◆ 試合後は「めちゃめちゃ疲れました」
巨人が接戦を制して3連勝。
エースの菅野智之が9回・116球、一人で投げ抜く1失点完投で今季の2勝目を掴んだ。
巨人・菅野と広島は九里亜蓮、両右腕の投げ合いで緊迫した投手戦となったこの試合。
均衡が破られたのは5回。巨人は先頭の香月一也が安打で出ると、つづく大城卓三が低めのボールをうまくすくい上げ、高々と舞い上がった打球はバックスクリーン右へ。
エースを巧みにリードしてきた女房役がバットでも魅せ、チームに待望の先制点をもたらす。
援護を受けた菅野は直後の6回表、先頭の鈴木誠也にフルカウントからの変化球をうまく打たれ、左中間スタンドに叩き込まれたものの、後続は3人斬り。気を引き締め直し、その後も投げ進めていく。

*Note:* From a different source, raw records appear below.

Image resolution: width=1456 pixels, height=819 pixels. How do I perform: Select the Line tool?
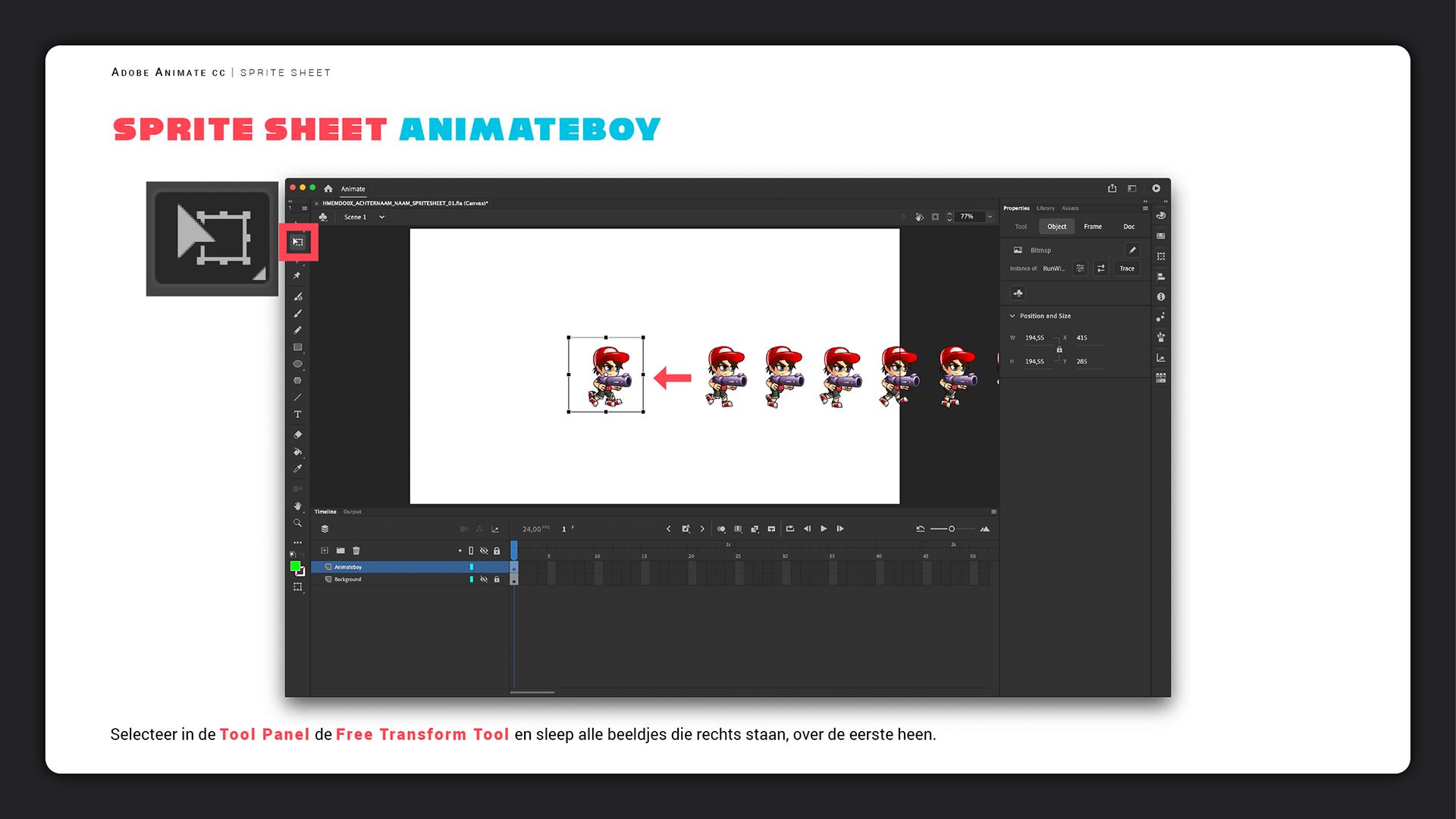(297, 397)
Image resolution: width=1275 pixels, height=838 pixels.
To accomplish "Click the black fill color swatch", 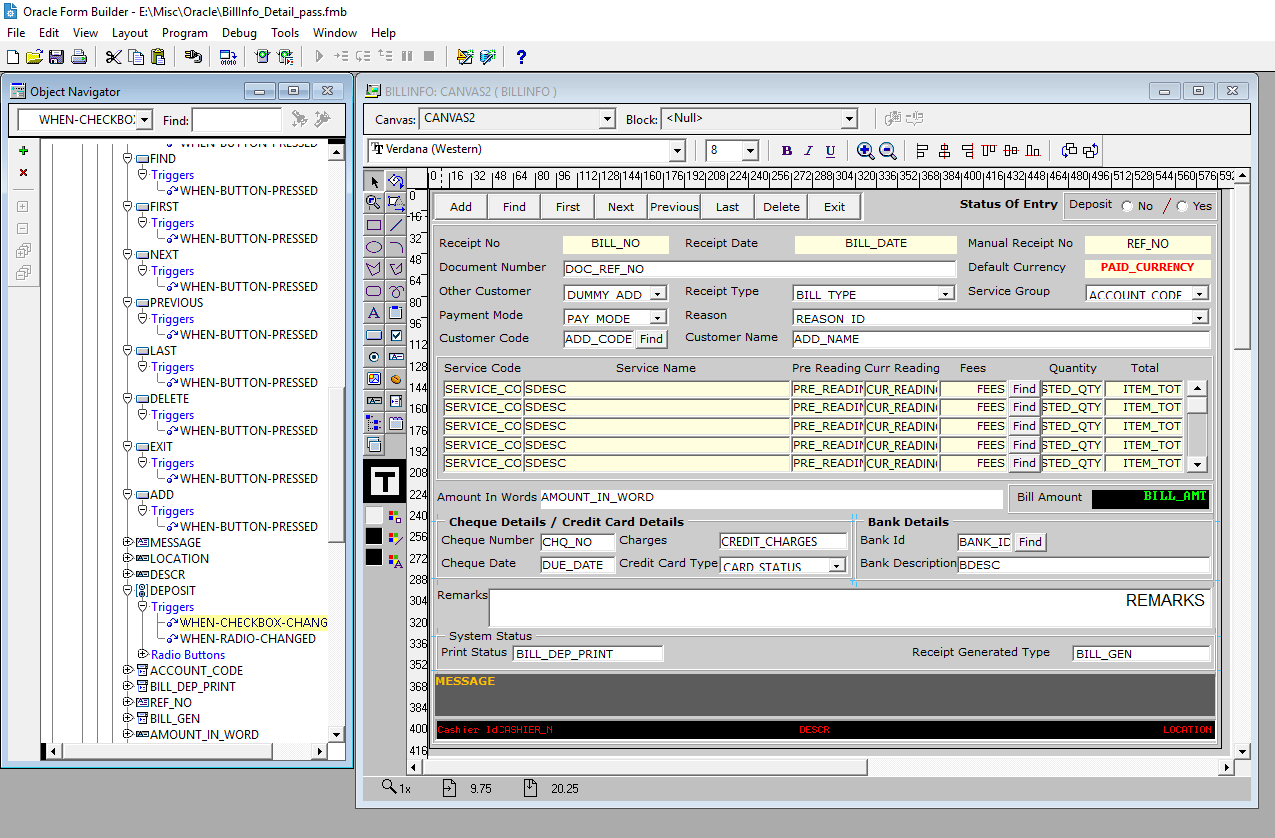I will tap(373, 535).
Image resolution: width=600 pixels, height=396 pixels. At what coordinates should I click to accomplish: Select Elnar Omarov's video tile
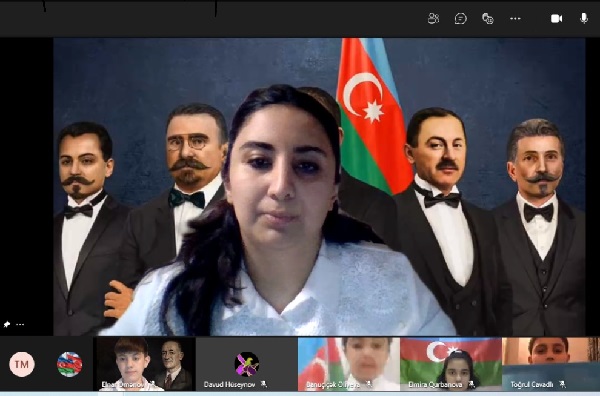pyautogui.click(x=144, y=364)
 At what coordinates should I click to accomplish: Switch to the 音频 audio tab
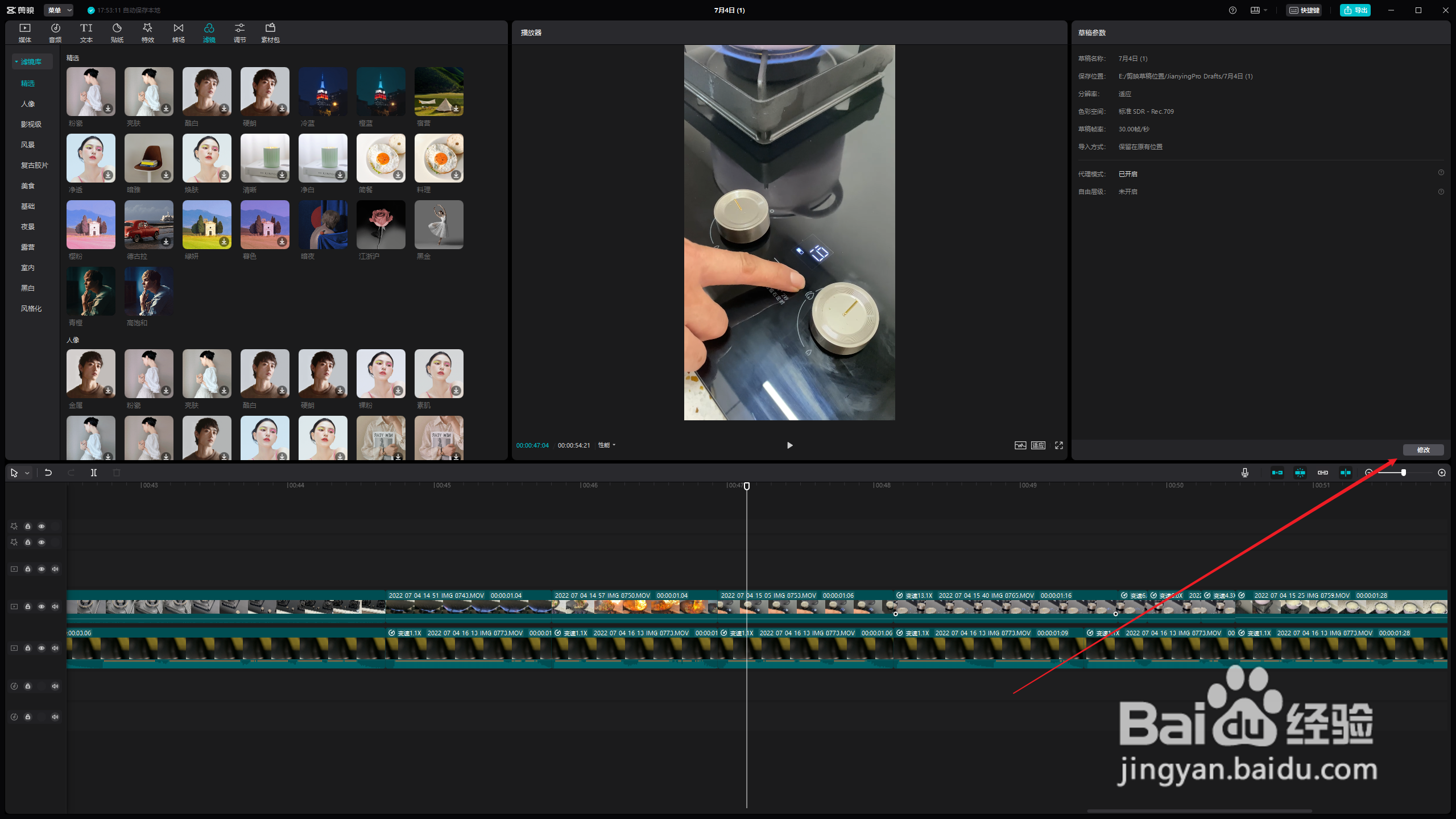click(55, 32)
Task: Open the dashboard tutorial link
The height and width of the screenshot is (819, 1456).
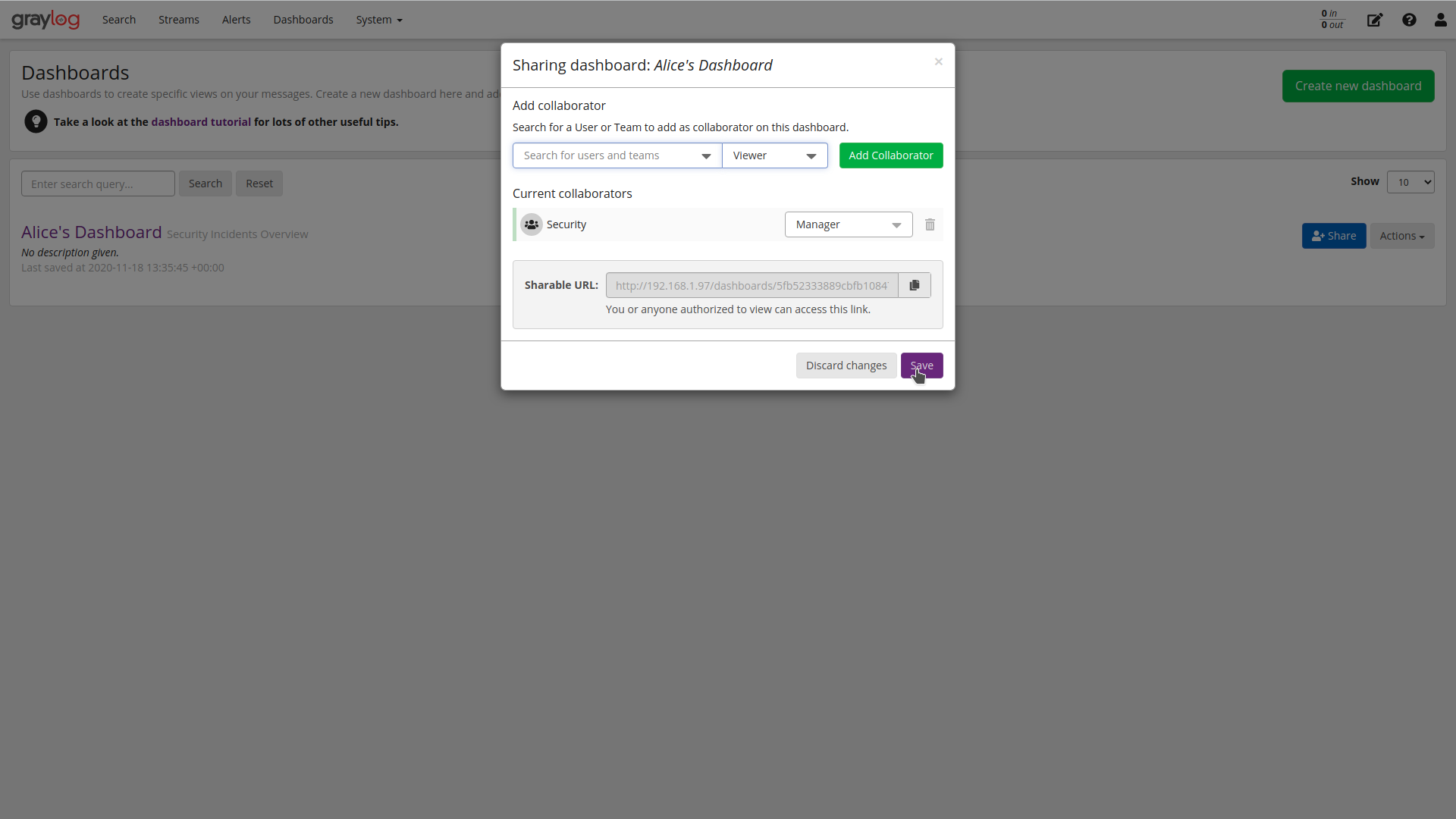Action: click(201, 121)
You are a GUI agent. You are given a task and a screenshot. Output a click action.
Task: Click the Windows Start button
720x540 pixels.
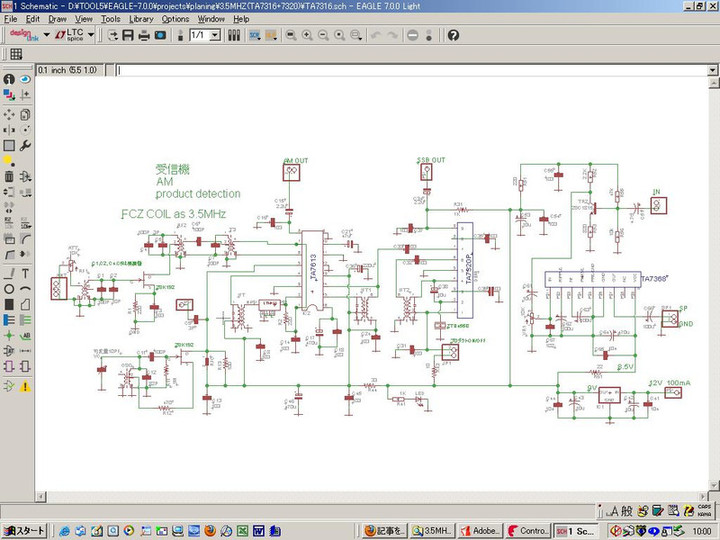24,530

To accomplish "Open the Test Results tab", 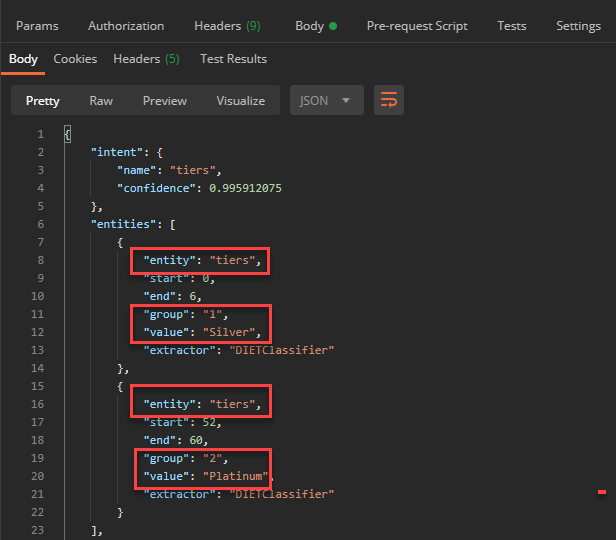I will (x=233, y=59).
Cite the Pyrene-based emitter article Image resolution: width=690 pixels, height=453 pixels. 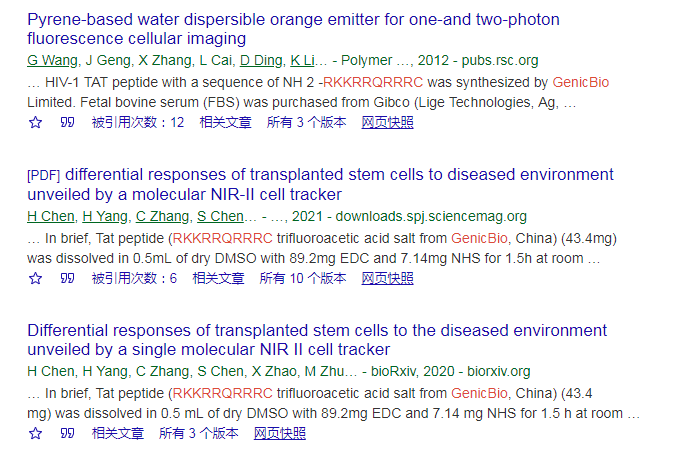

8回は一死から四球を出し、さらに鈴木に安打を浴びて一死一・二塁とピンチを迎えたものの、4番の西川龍馬はおあつらえ向きの二ゴロで併殺。ピンチを脱し、ガッツポーズを見せる。
その後も追加点はなかったが、1点差の9回表もマウンドへ。最後はケビン・クロンを空振りの三振に斬り、思わず雄叫びを挙げながらグラブをひと叩き。駆け寄った大城と抱擁して勝利の喜びをかみしめた。
相手先発の九里も最後までマウンドに立ち続ける中、負けじと最後までマウンドを守り続けたのは巨人のエースとしてのプライド。
試合後、お立ち台では「めちゃめちゃ疲れました」と笑いつつ、「相手の九里投手も気迫のあるピッチングをしていたので、何とか先に点をやらないように投げました」と、やはり相手も意識しつつの戦いであったことを明かした。
この日の菅野について、23日放送のCSフジテレビONE『プロ野球ニュース』に出演した解説者の平松政次氏は、「8回のピッチングが見事でしたね」と振り返る。
1点差の8回表、一死一・二塁で打席には西川。ピンチで相性の悪い打者を迎えることとなった菅野だが、バッテリーは強気に内角勝負。「インサイドにスライダーを持ってきて詰まらせた。ゲッツーを取りたいという意図だったんですが、その通りに仕留めた。これは見事でした」と、ここ一番での集中力を絶賛。
平松氏はつづけて、「よく打たれている西川なので、外へ逃げたいとか、落としたりしたいとかあると思うんですよ。そこへインサイドに持ってきた。強気のピッチングですよね」と、投手心理について分析しつつ、苦手な打者に立ち向かっていった姿勢を讃えた。